(DATA TO EXAMINE Opens)

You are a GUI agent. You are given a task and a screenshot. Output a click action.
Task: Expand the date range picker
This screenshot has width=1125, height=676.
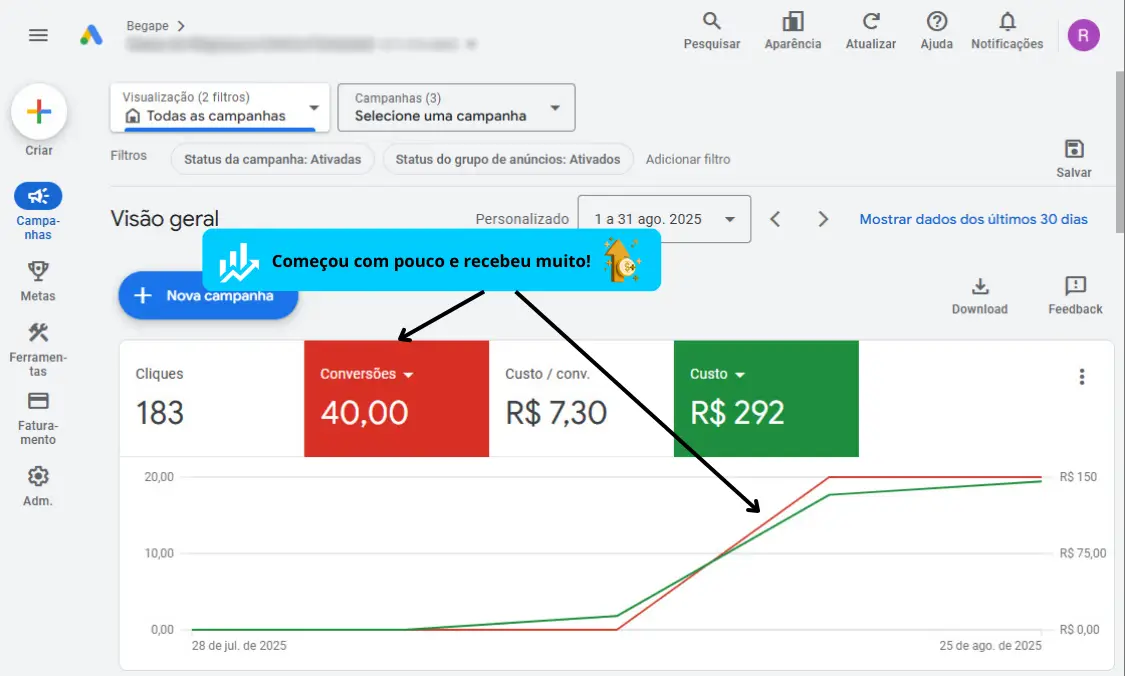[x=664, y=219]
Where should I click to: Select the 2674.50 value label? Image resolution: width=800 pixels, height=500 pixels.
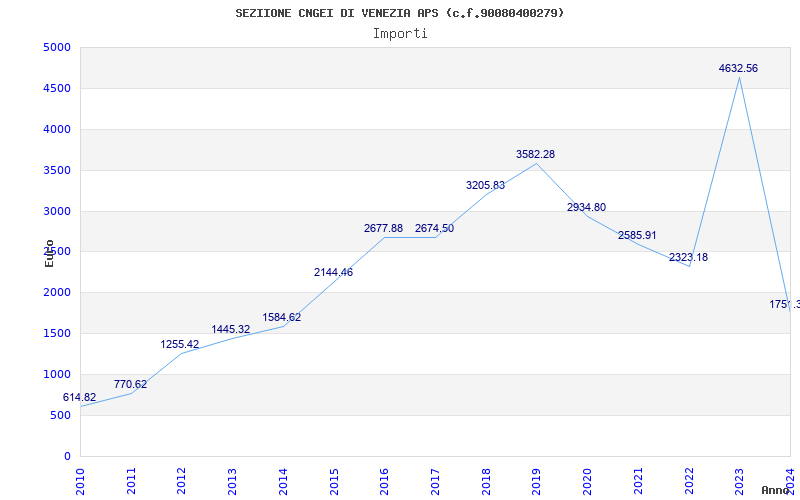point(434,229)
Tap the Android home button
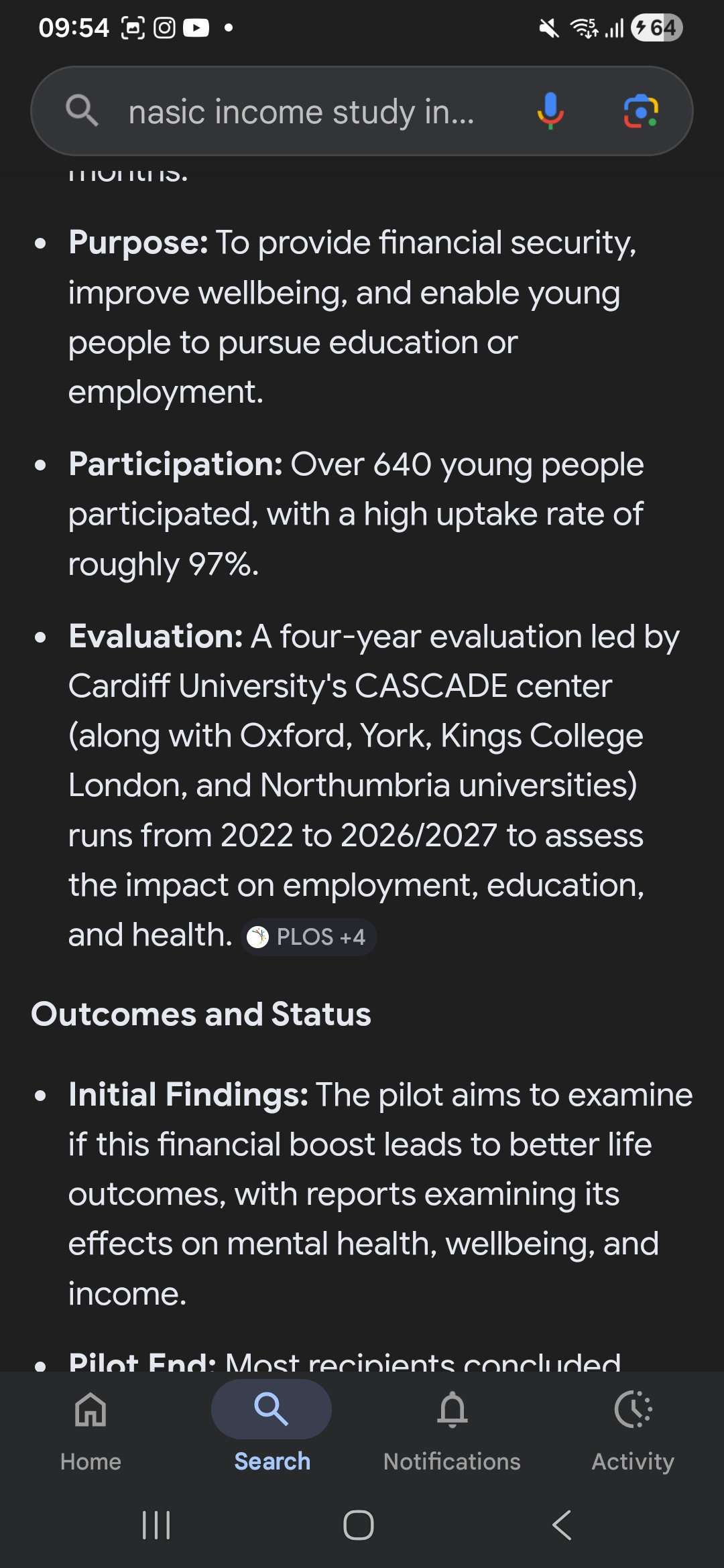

(DATA TO EXAMINE Closes)
(DATA TO EXAMINE Opens)

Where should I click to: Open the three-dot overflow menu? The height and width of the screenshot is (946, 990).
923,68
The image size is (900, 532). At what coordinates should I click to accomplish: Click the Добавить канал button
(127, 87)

(DATA TO EXAMINE Closes)

● **ASSIGNMENT**: Word for word, restate the lines above from the one with "Where should I click to: Select" through the one with "Tap the Android home button", keeping both ends and dropping the pictures.

● **THE ANSWER**:
Where should I click to: Select the 2674.50 value label? Image resolution: width=800 pixels, height=500 pixels.
point(434,229)
Tap the Android home button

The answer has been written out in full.